I think President Saleh, when elected, can lead us into a better future. We hope that in the coming reign, there shall be better credibility in fighting administrative and financial corruption and in raising the life of our people to a higher level. That is the difficult job that awaits the elected president.” 
4- Yahya Dughaish – athlete 
“I see that the coming presidential elections are a distinguished accomplishment. Nobody has ever thought of such a possibility of people choosing their president, even as an idea only. What is going on now is the enforcement of this principle inside the minds of common people, so that they become used to electing their MPs and their president. This has never happened here before. Now people shall go to the ballots to choose , and every one decides on which candidate he considers a better choice. I call on these parties that threaten to boycott the elections to share the experience with the people. When the YSP boycotted the 1997 parliamentary elections; it deprived itself of any votes it needed to endorse the candidate for the Presidential elections. How can they boycott parliamentary elections, and later demand the elected Parliament to endorse their candidate. This is a very clear contradiction. How long shall this condition prevail? The opposition has to test itself and the extent of its popular support through the elections. That is better than hiding itself behind boycotting. We hope to have a strong opposition that can be influential in making reforms and straightening the situation. 
As for President Saleh he was named for candidacy by two of the most popular parties in Yemen. What we look for is a heated competition with the other candidate Mr. Al-Shaabi. The elected President shall be the choice of the people, and by that we shall have taken the most decisive step, and this principle must be deeply placed in the souls and minds of our children and the next generation, for a better future for Yemen.” 
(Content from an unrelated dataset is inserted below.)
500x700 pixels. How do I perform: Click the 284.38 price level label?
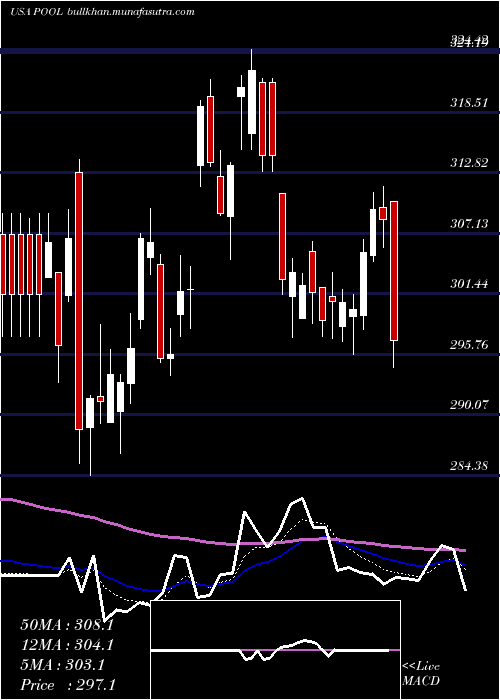pos(469,466)
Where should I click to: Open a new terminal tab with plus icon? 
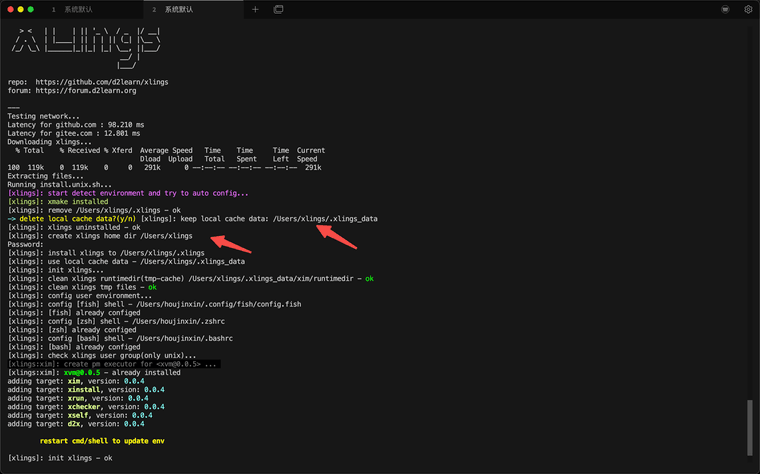(x=255, y=9)
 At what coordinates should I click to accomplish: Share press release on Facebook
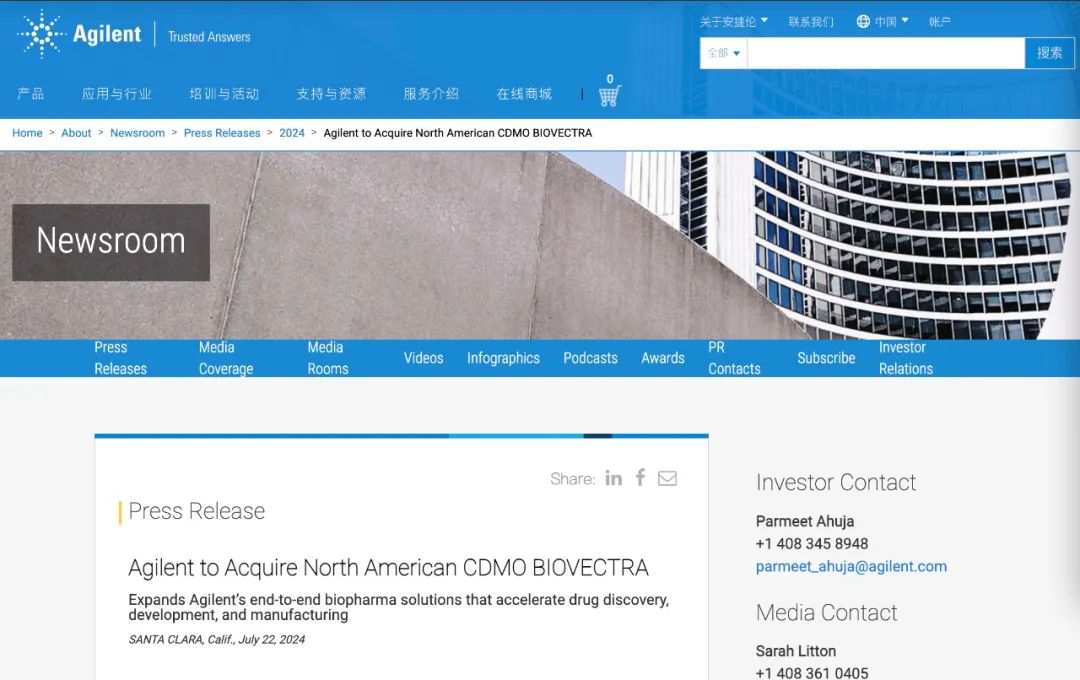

5- Esam Al-Qassem – Journalist: 
“I hope that the coming elections shall top the previous phases since the 1993 parliamentary elections. Now we shall elect a president for the first time. Giving the people the right to choose is in itself a very good beginning. This is something new for our people, since independence and the revolution. In other countries democracy has taken a long time to reach its level of today. Yemen has within nine years, reached a distinguished level of the democratic process. 
As for Presidential elections, I see them as a new level to which the Yemeni people was lifted to: a level at which the people bear responsibility and determine which candidate is better for them. The ballot boxes shall decide. Every voter shall put the name of either Ali or Najib in the box. This is itself a great accomplishment. People begin to feel that they are the ones who determine their future and that they practice their rights freely. This way, Yemen gives a civilized impression of itself, despite the social and economical difficulties. I think it shall be very difficult for the elected president to build a system that is governed only by law; a system in which equality and justice prevail for every body. I think we need to unite our efforts, because divisions are only weakening us. Our joint aim is to serve our country and catch up with the other countries and peoples. We have to practice our rights and to praise the elections instead of boycotting them.”